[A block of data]

● ● ● ●

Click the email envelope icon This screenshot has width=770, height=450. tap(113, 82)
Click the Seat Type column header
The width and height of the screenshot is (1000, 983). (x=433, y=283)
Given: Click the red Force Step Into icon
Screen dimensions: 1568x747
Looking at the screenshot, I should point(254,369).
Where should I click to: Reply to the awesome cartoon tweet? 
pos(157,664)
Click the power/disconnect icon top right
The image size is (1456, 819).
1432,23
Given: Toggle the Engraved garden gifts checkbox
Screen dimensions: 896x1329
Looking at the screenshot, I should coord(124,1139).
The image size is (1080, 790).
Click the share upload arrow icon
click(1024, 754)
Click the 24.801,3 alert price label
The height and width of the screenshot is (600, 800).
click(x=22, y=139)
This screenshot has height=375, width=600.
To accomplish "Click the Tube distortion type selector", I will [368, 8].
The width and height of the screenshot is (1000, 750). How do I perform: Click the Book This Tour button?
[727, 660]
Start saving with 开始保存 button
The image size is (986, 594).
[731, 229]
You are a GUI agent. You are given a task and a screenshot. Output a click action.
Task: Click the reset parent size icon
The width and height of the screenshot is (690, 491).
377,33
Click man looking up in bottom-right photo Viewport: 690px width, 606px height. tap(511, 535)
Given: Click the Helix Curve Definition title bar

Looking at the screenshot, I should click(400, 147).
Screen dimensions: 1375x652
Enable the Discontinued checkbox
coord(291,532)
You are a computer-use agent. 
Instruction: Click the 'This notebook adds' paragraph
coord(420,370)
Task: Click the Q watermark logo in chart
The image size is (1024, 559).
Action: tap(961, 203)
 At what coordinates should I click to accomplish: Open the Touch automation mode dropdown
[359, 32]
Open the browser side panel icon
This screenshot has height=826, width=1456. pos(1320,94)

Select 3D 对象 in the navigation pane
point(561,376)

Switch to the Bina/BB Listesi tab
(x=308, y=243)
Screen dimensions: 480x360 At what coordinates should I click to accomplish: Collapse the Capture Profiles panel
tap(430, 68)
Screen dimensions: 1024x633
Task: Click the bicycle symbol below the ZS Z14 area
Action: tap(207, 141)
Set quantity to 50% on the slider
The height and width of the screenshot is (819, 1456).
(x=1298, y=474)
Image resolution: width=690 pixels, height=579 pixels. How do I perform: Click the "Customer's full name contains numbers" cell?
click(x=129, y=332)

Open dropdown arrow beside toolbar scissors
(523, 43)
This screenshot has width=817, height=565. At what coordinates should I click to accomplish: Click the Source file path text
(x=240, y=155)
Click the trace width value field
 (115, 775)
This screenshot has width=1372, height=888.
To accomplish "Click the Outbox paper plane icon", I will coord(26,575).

● ● ● ●

## Short exercise
Turn the data above into a numbered list, omitting the blank lines.

## Written answer
1. Click the email envelope icon This screenshot has width=770, height=450. tap(113, 82)
2. Click the Seat Type column header
3. The width and height of the screenshot is (1000, 983). (x=433, y=283)
4. Given: Click the red Force Step Into icon
5. Screen dimensions: 1568x747
6. Looking at the screenshot, I should point(254,369).
7. Where should I click to: Reply to the awesome cartoon tweet? 
8. pos(157,664)
9. Click the power/disconnect icon top right
10. The image size is (1456, 819).
11. 1432,23
12. Given: Toggle the Engraved garden gifts checkbox
13. Screen dimensions: 896x1329
14. Looking at the screenshot, I should coord(124,1139).
15. The image size is (1080, 790).
16. Click the share upload arrow icon
17. click(1024, 754)
18. Click the 24.801,3 alert price label
19. The height and width of the screenshot is (600, 800).
20. click(x=22, y=139)
21. This screenshot has height=375, width=600.
22. To accomplish "Click the Tube distortion type selector", I will [368, 8].
23. The width and height of the screenshot is (1000, 750). How do I perform: Click the Book This Tour button?
24. [727, 660]
25. Start saving with 开始保存 button
26. The image size is (986, 594).
27. [731, 229]
28. You are a GUI agent. You are given a task and a screenshot. Output a click action.
29. Task: Click the reset parent size icon
30. The width and height of the screenshot is (690, 491).
31. 377,33
32. Click man looking up in bottom-right photo Viewport: 690px width, 606px height. tap(511, 535)
33. Given: Click the Helix Curve Definition title bar
34. Looking at the screenshot, I should click(400, 147).
35. Screen dimensions: 1375x652
36. Enable the Discontinued checkbox
37. coord(291,532)
38. You are a computer-use agent. 
39. Instruction: Click the 'This notebook adds' paragraph
40. coord(420,370)
41. Task: Click the Q watermark logo in chart
42. The image size is (1024, 559).
43. Action: tap(961, 203)
44.  At what coordinates should I click to accomplish: Open the Touch automation mode dropdown
45. [359, 32]
46. Open the browser side panel icon
47. This screenshot has height=826, width=1456. pos(1320,94)
48. Select 3D 对象 in the navigation pane
49. point(561,376)
50. Switch to the Bina/BB Listesi tab
51. (x=308, y=243)
52. Screen dimensions: 480x360 At what coordinates should I click to accomplish: Collapse the Capture Profiles panel
53. tap(430, 68)
54. Screen dimensions: 1024x633
55. Task: Click the bicycle symbol below the ZS Z14 area
56. Action: tap(207, 141)
57. Set quantity to 50% on the slider
58. The height and width of the screenshot is (819, 1456).
59. (x=1298, y=474)
60. Image resolution: width=690 pixels, height=579 pixels. How do I perform: Click the "Customer's full name contains numbers" cell?
61. click(x=129, y=332)
62. Open dropdown arrow beside toolbar scissors
63. (523, 43)
64. This screenshot has width=817, height=565. At what coordinates should I click to accomplish: Click the Source file path text
65. (x=240, y=155)
66. Click the trace width value field
67.  (115, 775)
68. This screenshot has width=1372, height=888.
69. To accomplish "Click the Outbox paper plane icon", I will coord(26,575).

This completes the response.